You are invited to submit to the York Chancellery tasting notes on bottles of Saint-Emilion which you have particularly enjoyed for inclusion in these pages.

The Chancellor will begin with a bottle of 1947 Balestard la Tonnelle:
The cork was showing its age but, fortunately, was solid for the last 3 or 4 mm. The initial nose was a little musty but some, very pleasing, bouquet developed on it quite soon when I decanted it, very gently, into a narrow decanter immediately before serving. I had not intended to do so but the first sip poured clearly showed that, not only would it stand decanting, but was likely to benefit from it.
The colour can be seen in the photographs and was in reality quite amazingly good, a far deeper red than I had expected, with only a little brick red to brown on the rim and with only a very small clear edge to the rim − characteristic of wine ready to drink rather than that which was in any way over the top.

_ _ _ _

**Required tasks**
A. Decide whether each statement agrees with the tasting note, answering yes or no and quoting the words from the note that settle it: (i) The cork was solid for its full length. (ii) The wine was decanted into a narrow decanter immediately before serving. (iii) The wine's color was paler than expected.
B. Duplicate the tasting note word for word, everything from "The Chancellor will" down to "benefit from it.".
C. Answer these questions from the tasting note:
(i) Which wine and vintage does the Chancellor begin with?
(ii) How is the initial nose described?
(iii) What colors appeared on the rim?

Click-target data:
_ _ _ _

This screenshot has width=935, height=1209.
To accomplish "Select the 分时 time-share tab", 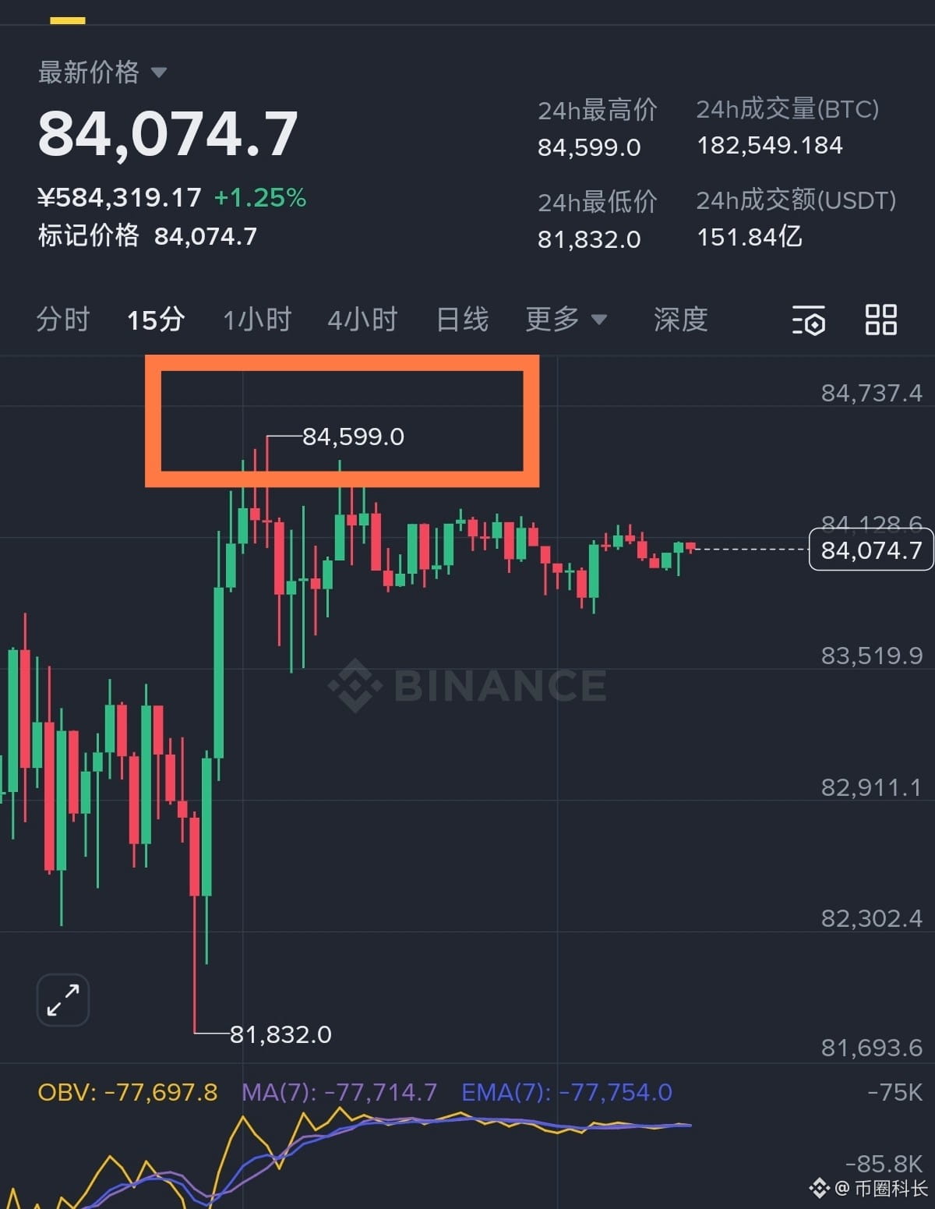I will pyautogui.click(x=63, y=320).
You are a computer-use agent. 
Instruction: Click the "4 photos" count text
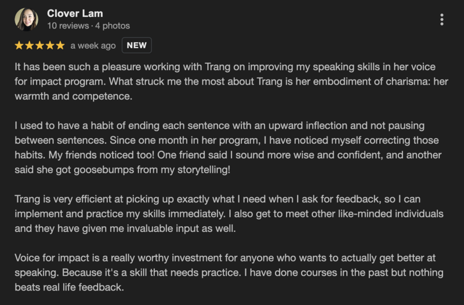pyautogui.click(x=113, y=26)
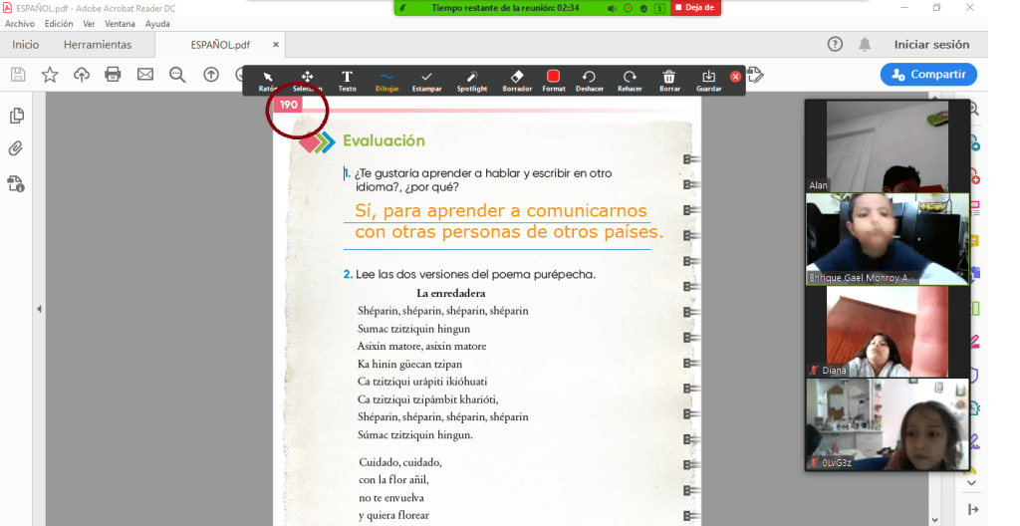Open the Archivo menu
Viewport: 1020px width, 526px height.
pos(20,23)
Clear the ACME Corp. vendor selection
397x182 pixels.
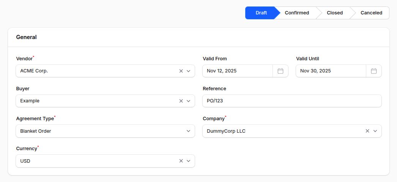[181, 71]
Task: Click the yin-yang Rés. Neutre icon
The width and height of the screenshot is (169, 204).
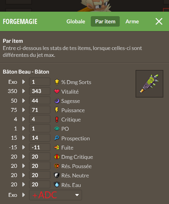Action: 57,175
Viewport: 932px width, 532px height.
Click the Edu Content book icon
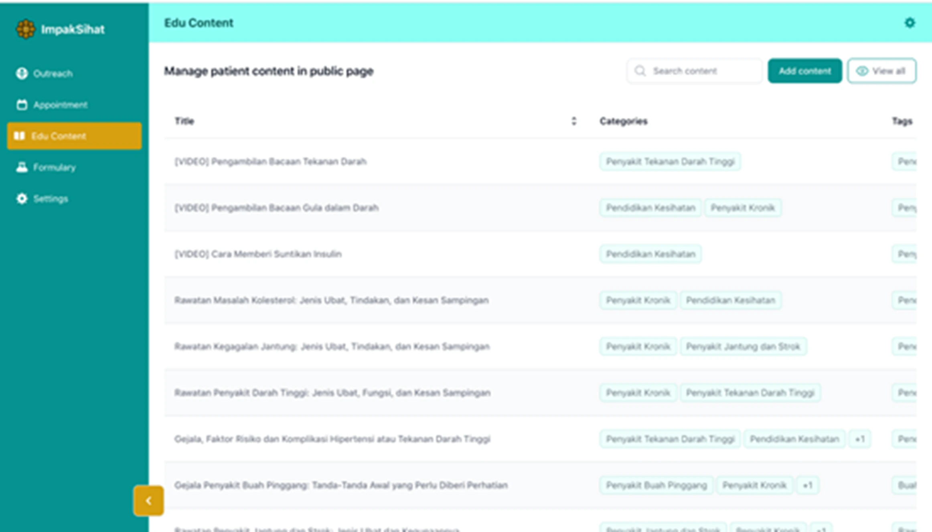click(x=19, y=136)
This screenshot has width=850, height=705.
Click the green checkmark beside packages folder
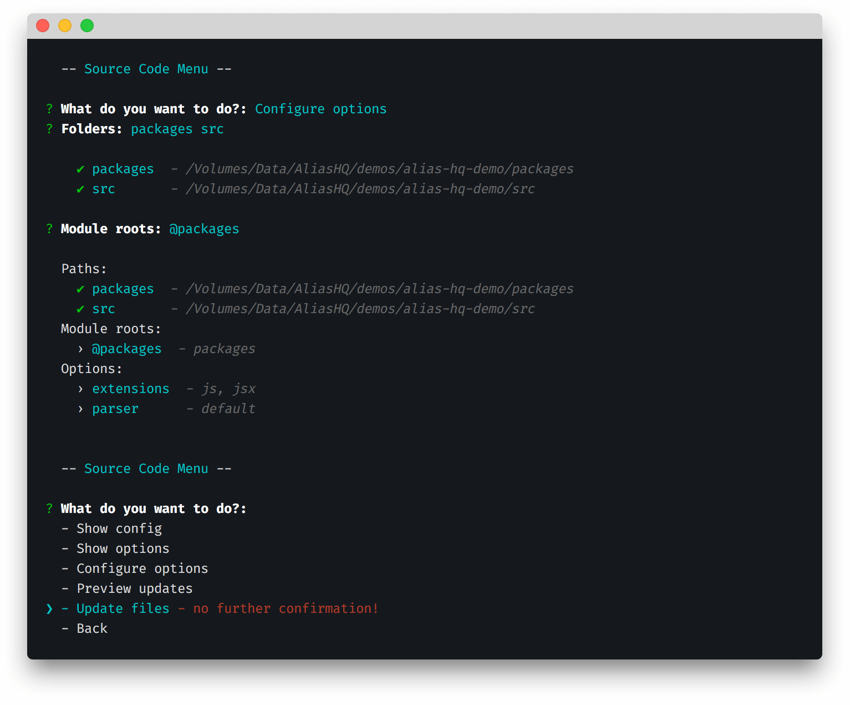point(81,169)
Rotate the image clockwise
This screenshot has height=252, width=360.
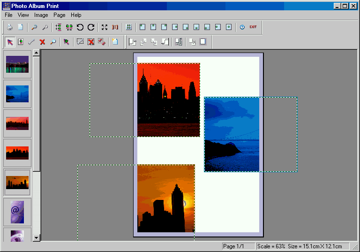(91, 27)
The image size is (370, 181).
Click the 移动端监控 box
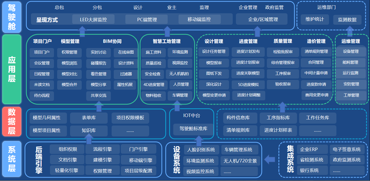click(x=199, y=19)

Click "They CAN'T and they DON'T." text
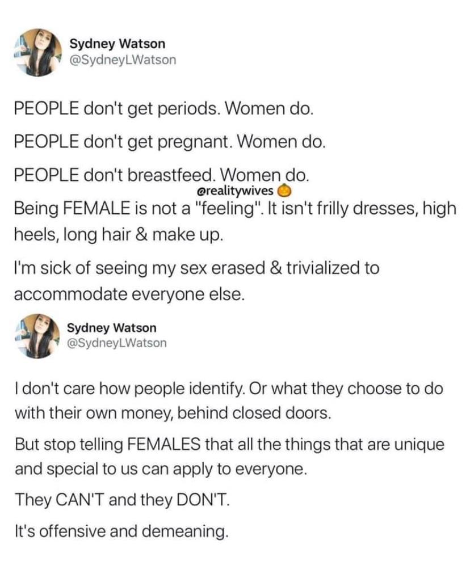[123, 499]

_ _ _ _

**Exercise answers**
A.
(i) No: "fortunately, was solid for the last 3 or 4 mm"
(ii) Yes: "I decanted it, very gently, into a narrow decanter immediately before serving"
(iii) No: "a far deeper red than I had expected"

B.
The Chancellor will begin with a bottle of 1947 Balestard la Tonnelle:
The cork was showing its age but, fortunately, was solid for the last 3 or 4 mm. The initial nose was a little musty but some, very pleasing, bouquet developed on it quite soon when I decanted it, very gently, into a narrow decanter immediately before serving. I had not intended to do so but the first sip poured clearly showed that, not only would it stand decanting, but was likely to benefit from it.

C.
(i) A 1947 Balestard la Tonnelle
(ii) A little musty
(iii) A little brick red to brown